N Korea Says It Was A
Nuclear Weapon Test
Mushroom Cloud Was Nuclear Test, Says Kim Jong Il

PYONGYANG, North Korea - DPRK leader Kim Jong Il broke North Korea's silence Sunday on the explosion detected in its northern province of Ryanggang, resulting in a mushroom cloud over two miles in diameter. "In view of the danger we face in sharing the globe with an aggressor such as the United States," read Kim Jong on KCNA, "We felt we could no longer sit at the negotiating table while our enemies prepared for invasion on our soil. To prove our sincerity as well as our might, we launched this test of our nuclear arsenal. Let the world take note, and take heed."
"Kim Jong Il is no better than Saddam."
-- Secretary of State Colin Powell
Secretary of State Colin Powell called the admission "ludicrous, ill-timed, and patently false," pointing to mounting evidence that the explosion and resulting cloud was caused by conventional explosives, likely due to an accident. "Just when this closed nation should be exposing the area to national scrutiny in a bid for international aid to help it deal with the aftermath of this horrific blast, they are instead using it as a bargaining chip.

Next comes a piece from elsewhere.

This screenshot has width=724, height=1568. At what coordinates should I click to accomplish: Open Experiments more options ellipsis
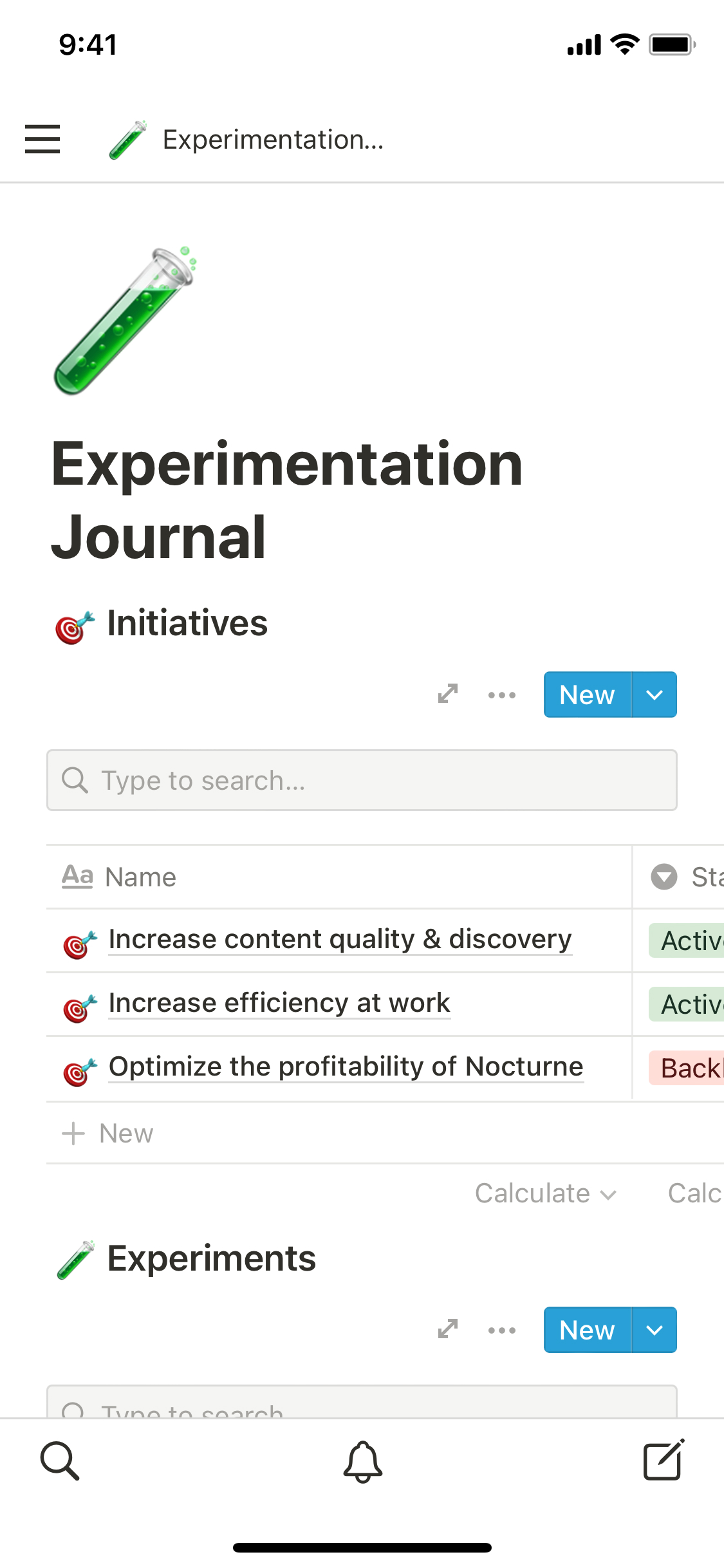[502, 1330]
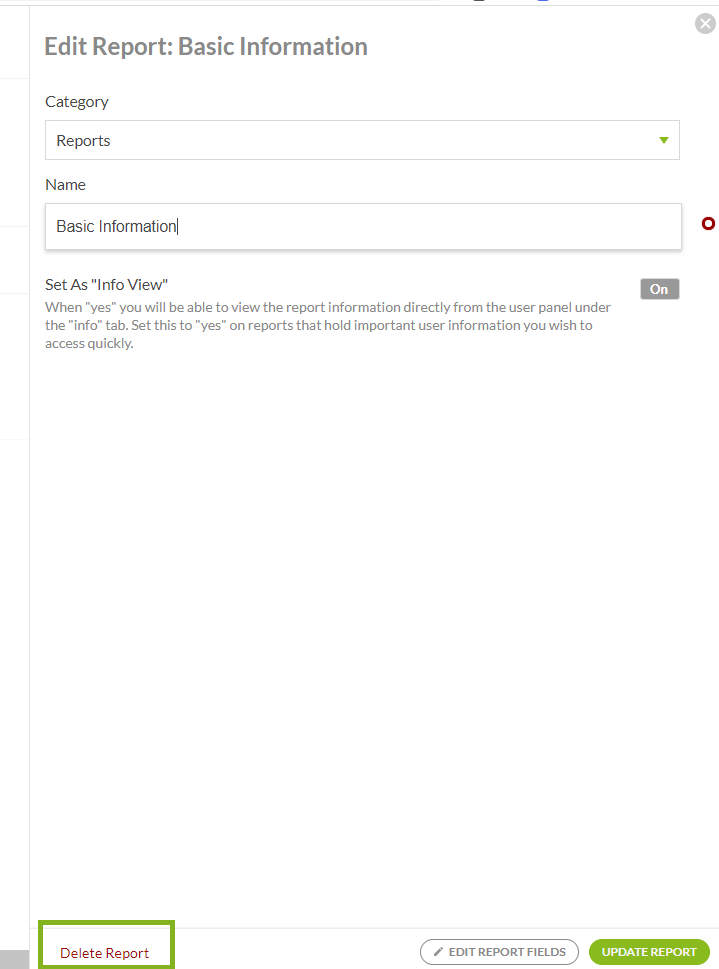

Kim Jong Il is no better than Saddam."
Officials with KCNA, the North's official news agency, said that Powell was "misinformed" and that they "possess evidence that positively identifies the explosion as having resulted from a nuclear weapon test." The evidence is considered to be conclusive, but, said one official, "Release of the materials at this time would constitute a national security breach."
Seismograph stations surrounding North Korea report detecting the blast, but that the signature is not consistent with a nuclear test. "It registered more like an above-ground chemical explosives blast," reported one such station, "In fact, the signature suggests it was a timed series of twenty-five blasts, approximately one-half second apart." This lends credence to the theory that an outside agency entered North Korea and purposely sabotaged the site, thought to be a nuclear weapons research facility. "That would be an awful shame," said Powell, when asked about the possibility, "But it was a fairly inexpensive operation. I mean, it would be inexpensive. I assume. If that's what it was."